• [CONSIGNES]:
a) Pour chacun des énoncés suivants, indiquez par oui ou par non s'il concorde avec le texte proposé, et citez les mots du texte qui tranchent. (i) L'approche de développement local est ancienne. (ii) Le présent gouvernement mise d'abord sur le privé. (iii) Le modèle de la « Révolution tranquille » était décentralisateur.
b) Condensez sous forme de liste le paragraphe du texte proposé qui commence par « Mais cette cohabitation active », en gardant ses faits principaux.

• [TEXTE PROPOSÉ]:
· · · · ·

La « réingénérie » de l’État : une cohabitation active compromise

Mais cette cohabitation active entre les initiatives locales de développement et les pouvoirs publics est présentement compromise. Il faut s’interroger à nouveau sur la gouvernance démocratique de la société québécoise, et donc se demander qu’est devenu l’état des rapports de force entre les marchés, la société civile et l’État suite au projet de « réingénérie » de l’État libéral québécois ? Cette approche de développement local est encore très jeune. Elle a fait florès avec un gouvernement qui misait sur les institutions publiques, sur la concertation avec les organisations syndicales et le monde associatif en général (groupes de femmes, organisations communautaires…), sur les chercheurs dans le domaine et leurs réseaux… Autrement dit, un environnement politique facilitant. Mais aujourd’hui, avec le présent gouvernement, il est manifeste qu’on mise sur le privé d’abord et sur un refus quasi-viscéral de l’intervention de l’État et de la concertation entre partenaires (public, associatif, privé). Le rapport de forces pourrait être en voie de s’inverser. Cette approche a-t-elle des assises assez solides et durables pour faire face à l’opération de « réingénérie » que l’État québécois vient d’entreprendre sous la direction du gouvernement libéral ? Plusieurs projets de loi et mesures mis en route en matière de développement local et régional et en matière d’économie sociale questionnent très fortement le modèle renouvelé de développement que le Québec avait réalisé dans les 20 dernières années (faussement identifié d’ailleurs au modèle de la « Révolution tranquille » qui était très centralisateur). Tensions et rapport de force sont à nouveau à l’avant-scène des défis de démocratisation du développement de la société québécoise. Comme le disait si bien Gilles Roy, intervenant de longue date dans l’est du Québec (Le Devoir, 31/12/2003) :

La nouvelle gouvernance locale et régionale annoncée par le gouvernement actuel viendra-t-elle corriger les lacunes dans les acquis précieux du passé ou bousiller l’ensemble en paralysant les dynamismes locaux et régionaux ? C’est la question qui préoccupe les acteurs passés et présents du développement régional.

· · · · ·

• [LISTE FOURNIE]:
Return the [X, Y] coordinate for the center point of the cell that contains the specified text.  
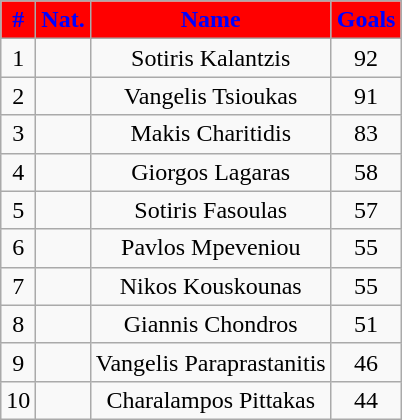
92 [366, 58]
Goals [366, 20]
57 [366, 210]
4 [18, 172]
Charalampos Pittakas [210, 400]
Sotiris Fasoulas [210, 210]
Pavlos Mpeveniou [210, 248]
83 [366, 134]
Vangelis Paraprastanitis [210, 362]
44 [366, 400]
5 [18, 210]
6 [18, 248]
51 [366, 324]
3 [18, 134]
Name [210, 20]
2 [18, 96]
1 [18, 58]
Nat. [63, 20]
46 [366, 362]
9 [18, 362]
10 [18, 400]
58 [366, 172]
Giorgos Lagaras [210, 172]
Sotiris Kalantzis [210, 58]
91 [366, 96]
Makis Charitidis [210, 134]
Nikos Kouskounas [210, 286]
8 [18, 324]
Giannis Chondros [210, 324]
7 [18, 286]
Vangelis Tsioukas [210, 96]
# [18, 20]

· · · · ·

• [RÉSULTATS]:
a)
(i) Non : « Cette approche de développement local est encore très jeune. »
(ii) Oui : « avec le présent gouvernement, il est manifeste qu’on mise sur le privé d’abord »
(iii) Non : « modèle de la « Révolution tranquille » qui était très centralisateur »

b)
- La cohabitation active entre les initiatives locales de développement et les pouvoirs publics est aujourd'hui compromise.
- Le projet de « réingénérie » de l'État libéral québécois oblige à réexaminer les rapports de force entre les marchés, la société civile et l'État.
- Encore très jeune, l'approche de développement local a prospéré sous un gouvernement qui misait sur les institutions publiques, sur la concertation avec les syndicats et le monde associatif, et sur les chercheurs.
- Le gouvernement actuel mise d'abord sur le privé et refuse l'intervention de l'État et la concertation entre partenaires, si bien que le rapport de forces pourrait s'inverser.
- Le texte demande si cette approche a des assises assez solides et durables pour résister à la « réingénérie ».
- Plusieurs projets de loi et mesures en développement local et régional et en économie sociale remettent en question le modèle renouvelé bâti au Québec depuis 20 ans. Ce modèle est faussement assimilé à celui, très centralisateur, de la « Révolution tranquille ».
- Les tensions et le rapport de force redeviennent centraux dans les défis de démocratisation du développement québécois, comme le soulignait Gilles Roy (Le Devoir, 31/12/2003).